BILLINGS – A two-person Montana town near Custer’s famous “last stand” at Little Bighorn goes up for public auction Wednesday, with bids starting at $250,000 for an eight-acre site on the doorstep of one of America’s most famous battles.
Garryowen is being sold by Christopher Kortlander, who moved to Montana from California almost 20 years ago.
About 50 miles southeast of Billings, within the Crow Indian Reservation, he built an 18,500-square-foot, Custer-themed compound on a frontage road along Interstate 90. It includes a post office, residence, museum, Subway shop and tomb of the unknown soldier, and counts Kortlander and a property manager as its only residents.

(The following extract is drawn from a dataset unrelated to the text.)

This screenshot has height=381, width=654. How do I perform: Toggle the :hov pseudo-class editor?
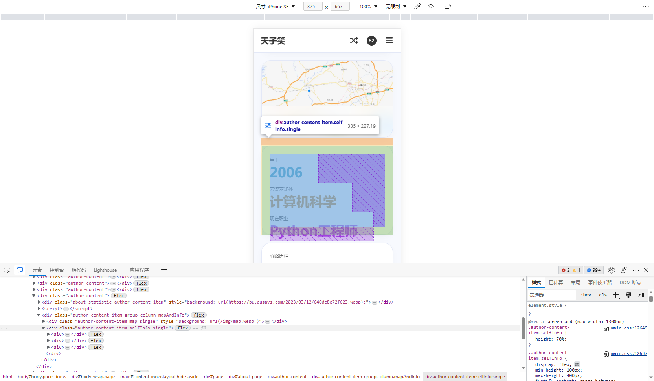coord(586,294)
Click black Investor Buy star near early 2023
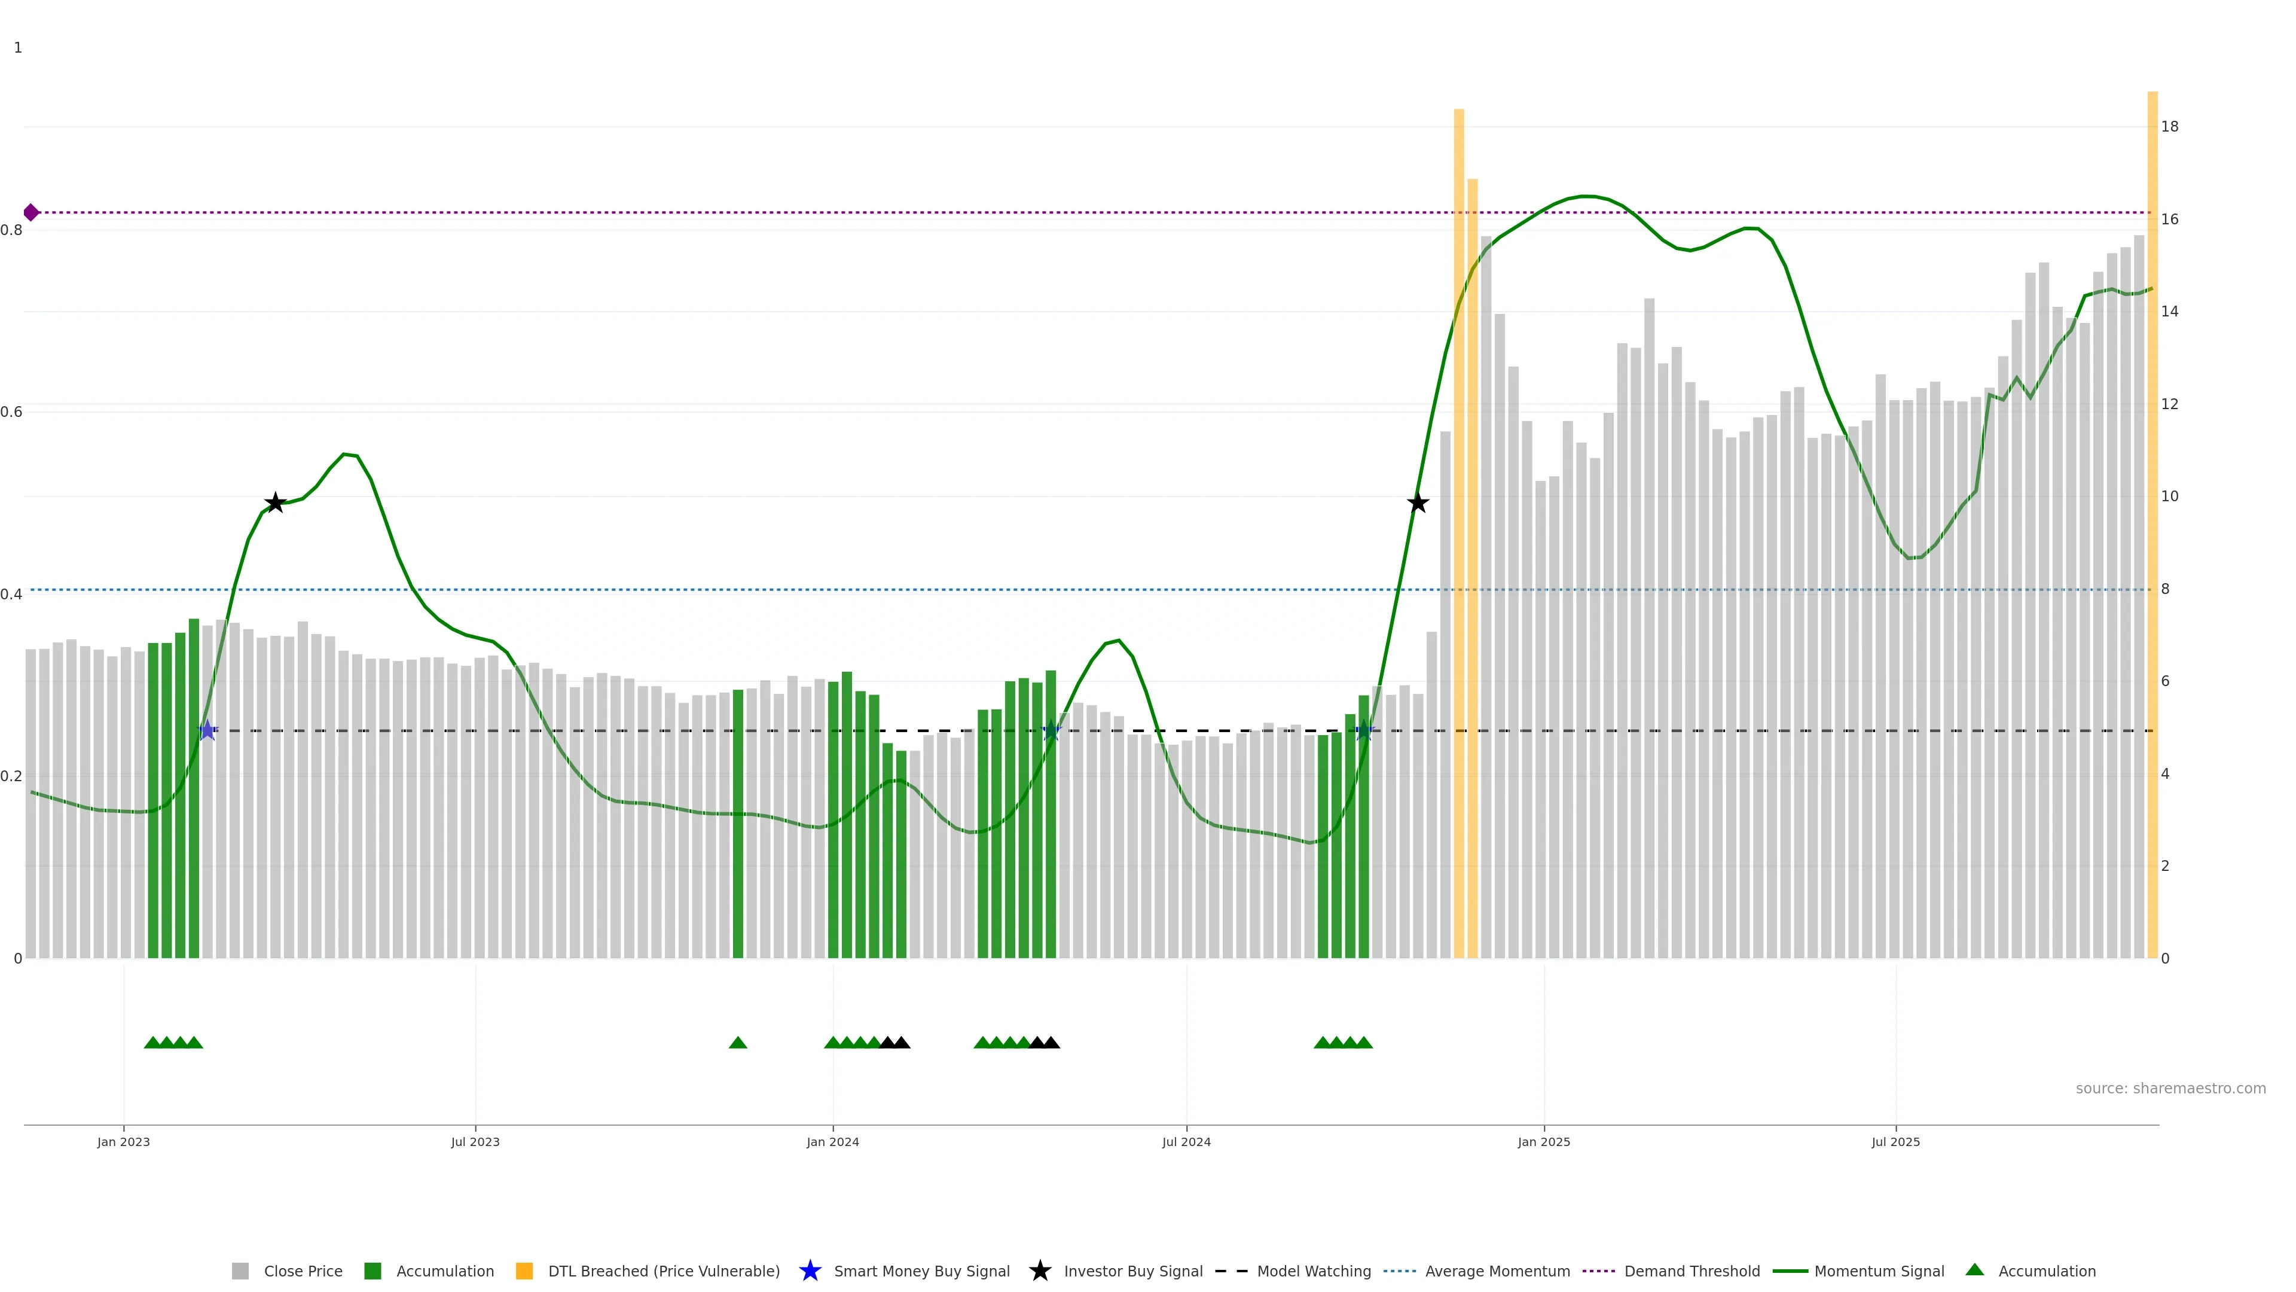The image size is (2296, 1292). coord(275,503)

Also being auctioned is a trove of manuscripts from Custer’s wife, Elizabeth. The manuscripts and town are being auctioned separately or as a package by the Tulsa, Okla.-based auction company Williams and Williams.
The Custer Battlefield Museum, a collection of Little Bighorn and American Indian artifacts, is not for sale. Kortlander, the museum’s director, said whether the museum will stay depends on who buys Garryowen.
“I’ve taken this as far as I can personally go as far as my personal resources,” he said. “We are committed to carry this legacy forward and make sure the museum is going to be in a location that can be enjoyed by the citizens of and visitors to the state.”
Garryowen is located just a few miles from where Lt. Col. George Armstrong Custer and more than 200 U.S. Cavalry troopers and scouts from the Crow Tribe were killed in June 1876, by up to 1,800 Lakota Sioux and Northern Cheyenne warriors.
Kortlander attempted to sell the town in the last decade for $6.9 million. But those plans were scuttled amid a government investigation, later dropped, into alleged illegal artifact dealings by Kortlander.
The federal probe spanned five years and began about the time former Gov. Judy Martz named Kortlander as Montana’s Tourism Person of the Year in 2004. During two raids on the compound in 2005 and 2008, the government seized thousands of documents, artifacts, guns and other items from Kortlander’s personal residence and the museum.
Most have since been returned, but Kortlander has a claim pending in federal court to reclaim for the museum about two dozen war bonnets, medicine bundles and other items still in the government’s possession. He’s seeking tens of millions in damages in a separate lawsuit against the government.
Williams and Williams spokeswoman Amy Bates said Wednesday’s sale has received global interest from both individual and institutional buyers.